Celle qui brille à la présentation de 50’ Inside sur TF1 depuis 2023 a également la chance d’être la remplaçante de Marie-Sophie Lacarrau au journal de 13 heures. Devenue un visage bien connu des téléspectateurs, Isabelle Ithurburu, qui a commencé son métier de journaliste dans le milieu du sport, a su évoluer.

Isabelle Ithurburu a fait des cauchemars du 13h de TF1

Face aux nombreux challenges qu’elle a dû relever, elle se souvient notamment des premiers journaux de 13 heures qu’elle a dû présenter. C’est auprès de Télé-Loisirs qu’elle s’était alors confiée.

«C'était terrible, j'en faisais des cauchemars la nuit. J'avais peur que les gens soient sceptiques, car je venais du monde du rugby. Mais tout s'est bien passé car je suis la même, et ce, quelle que soit l'émission que je présente. Je m'adresse vraiment aux téléspectateurs, je ne joue pas un rôle.»
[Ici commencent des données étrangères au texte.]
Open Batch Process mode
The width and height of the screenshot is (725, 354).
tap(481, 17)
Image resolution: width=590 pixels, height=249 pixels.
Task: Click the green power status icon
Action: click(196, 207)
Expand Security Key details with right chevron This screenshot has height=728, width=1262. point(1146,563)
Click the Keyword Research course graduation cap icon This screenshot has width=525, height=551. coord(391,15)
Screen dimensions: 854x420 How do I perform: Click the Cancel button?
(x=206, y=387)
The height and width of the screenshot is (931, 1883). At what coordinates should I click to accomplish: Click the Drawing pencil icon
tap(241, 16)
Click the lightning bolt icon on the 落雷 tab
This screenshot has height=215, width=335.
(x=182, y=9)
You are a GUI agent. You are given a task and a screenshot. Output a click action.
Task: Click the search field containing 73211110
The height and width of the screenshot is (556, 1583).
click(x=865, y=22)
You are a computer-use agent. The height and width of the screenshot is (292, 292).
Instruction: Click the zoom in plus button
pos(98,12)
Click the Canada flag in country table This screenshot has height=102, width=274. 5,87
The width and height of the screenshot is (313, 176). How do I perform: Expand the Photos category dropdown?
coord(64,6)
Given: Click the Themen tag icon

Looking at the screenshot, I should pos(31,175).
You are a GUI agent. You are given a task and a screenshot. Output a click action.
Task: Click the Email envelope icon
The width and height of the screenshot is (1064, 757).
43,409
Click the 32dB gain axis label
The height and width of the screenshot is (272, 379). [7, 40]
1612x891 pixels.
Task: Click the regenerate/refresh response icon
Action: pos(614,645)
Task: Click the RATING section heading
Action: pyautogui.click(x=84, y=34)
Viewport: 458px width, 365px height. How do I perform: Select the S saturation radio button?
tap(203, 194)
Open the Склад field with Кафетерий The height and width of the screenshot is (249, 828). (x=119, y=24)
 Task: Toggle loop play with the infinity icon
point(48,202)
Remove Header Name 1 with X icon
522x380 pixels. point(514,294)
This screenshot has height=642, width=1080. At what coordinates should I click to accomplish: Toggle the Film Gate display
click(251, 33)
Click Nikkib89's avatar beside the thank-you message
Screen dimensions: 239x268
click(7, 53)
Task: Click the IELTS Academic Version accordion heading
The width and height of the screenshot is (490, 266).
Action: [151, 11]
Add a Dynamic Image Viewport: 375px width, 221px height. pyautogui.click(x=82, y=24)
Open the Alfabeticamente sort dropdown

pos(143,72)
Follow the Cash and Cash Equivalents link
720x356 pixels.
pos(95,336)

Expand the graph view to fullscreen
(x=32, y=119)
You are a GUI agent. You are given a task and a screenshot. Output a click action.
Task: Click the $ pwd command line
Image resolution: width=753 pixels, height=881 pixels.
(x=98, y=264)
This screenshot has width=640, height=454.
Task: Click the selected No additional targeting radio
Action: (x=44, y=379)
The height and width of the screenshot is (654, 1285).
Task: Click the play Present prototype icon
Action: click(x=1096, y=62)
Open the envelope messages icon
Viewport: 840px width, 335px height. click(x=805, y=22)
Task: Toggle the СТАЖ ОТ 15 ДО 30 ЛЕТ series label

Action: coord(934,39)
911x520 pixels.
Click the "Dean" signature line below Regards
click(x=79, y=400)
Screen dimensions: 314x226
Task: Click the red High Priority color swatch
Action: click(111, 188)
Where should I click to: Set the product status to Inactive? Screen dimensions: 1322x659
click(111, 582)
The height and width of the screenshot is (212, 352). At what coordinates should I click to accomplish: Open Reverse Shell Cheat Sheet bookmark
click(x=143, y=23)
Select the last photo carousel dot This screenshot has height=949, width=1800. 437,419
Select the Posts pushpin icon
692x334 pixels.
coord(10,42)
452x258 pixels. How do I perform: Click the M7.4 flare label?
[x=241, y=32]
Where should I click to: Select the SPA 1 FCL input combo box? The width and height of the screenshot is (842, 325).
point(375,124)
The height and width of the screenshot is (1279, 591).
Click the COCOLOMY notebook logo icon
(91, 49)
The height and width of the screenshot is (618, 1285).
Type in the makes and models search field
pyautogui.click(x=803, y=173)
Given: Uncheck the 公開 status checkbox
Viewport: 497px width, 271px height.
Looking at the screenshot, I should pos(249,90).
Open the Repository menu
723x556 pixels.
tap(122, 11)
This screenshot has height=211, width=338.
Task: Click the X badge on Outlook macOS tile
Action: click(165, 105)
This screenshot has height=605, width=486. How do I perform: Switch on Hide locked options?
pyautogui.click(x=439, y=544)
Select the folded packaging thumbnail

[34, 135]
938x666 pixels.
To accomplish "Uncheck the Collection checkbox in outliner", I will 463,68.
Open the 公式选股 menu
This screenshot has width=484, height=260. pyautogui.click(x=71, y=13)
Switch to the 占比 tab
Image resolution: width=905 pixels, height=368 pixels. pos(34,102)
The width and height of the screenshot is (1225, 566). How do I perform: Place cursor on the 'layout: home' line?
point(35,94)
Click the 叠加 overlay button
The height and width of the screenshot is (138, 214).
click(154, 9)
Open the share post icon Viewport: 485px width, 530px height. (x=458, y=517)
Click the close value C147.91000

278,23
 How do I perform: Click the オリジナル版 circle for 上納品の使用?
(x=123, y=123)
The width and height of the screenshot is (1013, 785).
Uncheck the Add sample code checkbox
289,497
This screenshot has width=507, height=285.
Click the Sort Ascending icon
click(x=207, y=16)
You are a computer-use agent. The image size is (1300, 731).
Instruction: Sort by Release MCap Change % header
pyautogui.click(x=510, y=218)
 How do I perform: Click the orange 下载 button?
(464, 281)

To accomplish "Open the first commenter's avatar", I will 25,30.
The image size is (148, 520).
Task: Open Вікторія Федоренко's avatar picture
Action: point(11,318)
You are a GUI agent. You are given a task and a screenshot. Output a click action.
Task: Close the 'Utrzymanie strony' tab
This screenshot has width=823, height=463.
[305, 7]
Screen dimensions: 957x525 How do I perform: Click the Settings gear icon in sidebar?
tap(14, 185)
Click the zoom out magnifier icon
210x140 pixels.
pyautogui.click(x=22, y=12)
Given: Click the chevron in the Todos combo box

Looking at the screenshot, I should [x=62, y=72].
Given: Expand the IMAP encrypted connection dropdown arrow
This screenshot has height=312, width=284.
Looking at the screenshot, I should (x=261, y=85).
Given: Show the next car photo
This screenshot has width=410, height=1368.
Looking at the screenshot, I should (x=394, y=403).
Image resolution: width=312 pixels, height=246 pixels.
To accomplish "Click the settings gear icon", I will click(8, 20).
Car oui, malgré son sourire à toute épreuve, Isabelle Ithurburu n’en reste pas moins quelqu’un d’angoissé.

Une animatrice angoissée

C’est dans La Tribune Dimanche, ce dimanche 5 juillet 2026, qu’elle a d’abord pu revenir sur son empathie naturelle, qui est parfois trop envahissante.

«Je ressens les émotions des autres et cela peut être épuisant. Malgré tout, je préfère être comme ça. Je me dis que c'est une qualité et que nous gagnerions tous à être un peu plus attentifs les uns aux autres.»

Dans la suite de son entretien, c’est son côté angoissé qu’elle a souhaité souligner.

«En revanche, je suis une angoissée optimiste. Comme je suis très organisée et que je souris beaucoup, cela ne se voit pas forcément. Mais mon corps, lui, encaisse. Ce n'est pas de la colère, plutôt une forme de pression intérieure que j'essaie d'apprivoiser au quotidien. Le paradoxe, c'est que cette angoisse peut parfois se transformer en culpabilité, parce que je mène pourtant une vie très heureuse.»

Isabelle Ithurburu a trouvé sa place, elle qui a connu des débuts difficiles dans le domaine du sport, à une époque où les femmes n’y étaient pas encore vraiment acceptées.

«Il y avait très peu de femmes dans le journalisme sportif. J’ai parfois senti du scepticisme, surtout dans certaines rédactions. En revanche, les joueurs, les entraîneurs, les dirigeants m’ont immédiatement très bien accueillie. Je n’ai jamais cherché à me faire passer pour la plus grande spécialiste du rugby. Je ressemblais davantage à la passionnée dans les tribunes qu’à l’experte qui sait tout.»